[Stored records]
------------------------

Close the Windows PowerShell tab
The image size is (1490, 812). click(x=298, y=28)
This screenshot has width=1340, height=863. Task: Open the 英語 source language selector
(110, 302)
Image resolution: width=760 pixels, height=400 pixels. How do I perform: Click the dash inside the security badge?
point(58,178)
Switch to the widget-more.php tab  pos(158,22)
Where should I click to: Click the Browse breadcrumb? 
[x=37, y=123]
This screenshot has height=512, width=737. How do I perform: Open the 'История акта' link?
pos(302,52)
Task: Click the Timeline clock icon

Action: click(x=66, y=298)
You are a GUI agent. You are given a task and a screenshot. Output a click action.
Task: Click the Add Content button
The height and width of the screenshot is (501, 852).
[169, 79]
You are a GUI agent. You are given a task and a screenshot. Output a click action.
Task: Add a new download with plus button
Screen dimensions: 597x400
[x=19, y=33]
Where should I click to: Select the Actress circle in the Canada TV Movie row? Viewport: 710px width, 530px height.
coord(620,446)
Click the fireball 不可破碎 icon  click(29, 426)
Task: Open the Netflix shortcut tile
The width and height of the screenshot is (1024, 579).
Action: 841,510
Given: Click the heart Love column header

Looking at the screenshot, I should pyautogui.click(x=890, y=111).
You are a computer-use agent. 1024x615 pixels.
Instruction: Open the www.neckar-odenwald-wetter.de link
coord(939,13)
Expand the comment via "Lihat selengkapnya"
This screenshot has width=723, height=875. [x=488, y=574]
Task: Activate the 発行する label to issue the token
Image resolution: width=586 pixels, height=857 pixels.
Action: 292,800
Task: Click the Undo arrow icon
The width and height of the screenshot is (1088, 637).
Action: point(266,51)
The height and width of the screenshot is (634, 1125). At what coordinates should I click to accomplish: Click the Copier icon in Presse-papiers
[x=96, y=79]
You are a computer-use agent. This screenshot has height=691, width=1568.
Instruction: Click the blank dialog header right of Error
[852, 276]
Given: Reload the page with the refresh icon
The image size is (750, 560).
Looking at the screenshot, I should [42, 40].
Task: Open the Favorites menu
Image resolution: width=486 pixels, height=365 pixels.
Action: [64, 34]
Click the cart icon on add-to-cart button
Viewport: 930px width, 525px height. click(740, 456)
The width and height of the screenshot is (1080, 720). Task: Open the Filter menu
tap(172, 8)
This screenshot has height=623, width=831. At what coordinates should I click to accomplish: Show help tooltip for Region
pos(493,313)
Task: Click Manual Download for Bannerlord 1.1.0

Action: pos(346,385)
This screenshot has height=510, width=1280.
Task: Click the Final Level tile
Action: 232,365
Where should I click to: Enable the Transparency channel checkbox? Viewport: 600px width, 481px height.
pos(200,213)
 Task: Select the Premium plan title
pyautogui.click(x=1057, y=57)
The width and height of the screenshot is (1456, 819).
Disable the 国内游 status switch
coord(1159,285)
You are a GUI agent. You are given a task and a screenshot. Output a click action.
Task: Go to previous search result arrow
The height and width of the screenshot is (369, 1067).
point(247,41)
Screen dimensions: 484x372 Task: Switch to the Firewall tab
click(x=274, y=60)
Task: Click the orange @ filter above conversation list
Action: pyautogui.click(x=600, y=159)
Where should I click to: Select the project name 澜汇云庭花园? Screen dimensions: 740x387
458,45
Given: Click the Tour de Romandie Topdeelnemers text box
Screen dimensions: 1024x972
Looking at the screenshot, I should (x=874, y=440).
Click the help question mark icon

------------------------

== TASK PROMPT ==
Above are the records; reproduce all of them exactly.

== SOLVED EXERCISE ==
Close the Windows PowerShell tab
The image size is (1490, 812). click(x=298, y=28)
This screenshot has width=1340, height=863. Task: Open the 英語 source language selector
(110, 302)
Image resolution: width=760 pixels, height=400 pixels. How do I perform: Click the dash inside the security badge?
point(58,178)
Switch to the widget-more.php tab  pos(158,22)
Where should I click to: Click the Browse breadcrumb? 
[x=37, y=123]
This screenshot has height=512, width=737. How do I perform: Open the 'История акта' link?
pos(302,52)
Task: Click the Timeline clock icon

Action: click(x=66, y=298)
You are a GUI agent. You are given a task and a screenshot. Output a click action.
Task: Click the Add Content button
The height and width of the screenshot is (501, 852).
[169, 79]
You are a GUI agent. You are given a task and a screenshot. Output a click action.
Task: Add a new download with plus button
Screen dimensions: 597x400
[x=19, y=33]
Where should I click to: Select the Actress circle in the Canada TV Movie row? Viewport: 710px width, 530px height.
coord(620,446)
Click the fireball 不可破碎 icon  click(29, 426)
Task: Open the Netflix shortcut tile
The width and height of the screenshot is (1024, 579).
Action: 841,510
Given: Click the heart Love column header

Looking at the screenshot, I should pyautogui.click(x=890, y=111).
You are a computer-use agent. 1024x615 pixels.
Instruction: Open the www.neckar-odenwald-wetter.de link
coord(939,13)
Expand the comment via "Lihat selengkapnya"
This screenshot has width=723, height=875. [x=488, y=574]
Task: Activate the 発行する label to issue the token
Image resolution: width=586 pixels, height=857 pixels.
Action: 292,800
Task: Click the Undo arrow icon
The width and height of the screenshot is (1088, 637).
Action: point(266,51)
The height and width of the screenshot is (634, 1125). At what coordinates should I click to accomplish: Click the Copier icon in Presse-papiers
[x=96, y=79]
You are a computer-use agent. This screenshot has height=691, width=1568.
Instruction: Click the blank dialog header right of Error
[852, 276]
Given: Reload the page with the refresh icon
The image size is (750, 560).
Looking at the screenshot, I should [42, 40].
Task: Open the Favorites menu
Image resolution: width=486 pixels, height=365 pixels.
Action: [64, 34]
Click the cart icon on add-to-cart button
Viewport: 930px width, 525px height. click(740, 456)
The width and height of the screenshot is (1080, 720). Task: Open the Filter menu
tap(172, 8)
This screenshot has height=623, width=831. At what coordinates should I click to accomplish: Show help tooltip for Region
pos(493,313)
Task: Click Manual Download for Bannerlord 1.1.0

Action: pos(346,385)
This screenshot has height=510, width=1280.
Task: Click the Final Level tile
Action: 232,365
Where should I click to: Enable the Transparency channel checkbox? Viewport: 600px width, 481px height.
pos(200,213)
 Task: Select the Premium plan title
pyautogui.click(x=1057, y=57)
The width and height of the screenshot is (1456, 819).
Disable the 国内游 status switch
coord(1159,285)
You are a GUI agent. You are given a task and a screenshot. Output a click action.
Task: Go to previous search result arrow
The height and width of the screenshot is (369, 1067).
point(247,41)
Screen dimensions: 484x372 Task: Switch to the Firewall tab
click(x=274, y=60)
Task: Click the orange @ filter above conversation list
Action: pyautogui.click(x=600, y=159)
Where should I click to: Select the project name 澜汇云庭花园? Screen dimensions: 740x387
458,45
Given: Click the Tour de Romandie Topdeelnemers text box
Screen dimensions: 1024x972
Looking at the screenshot, I should (x=874, y=440).
Click the help question mark icon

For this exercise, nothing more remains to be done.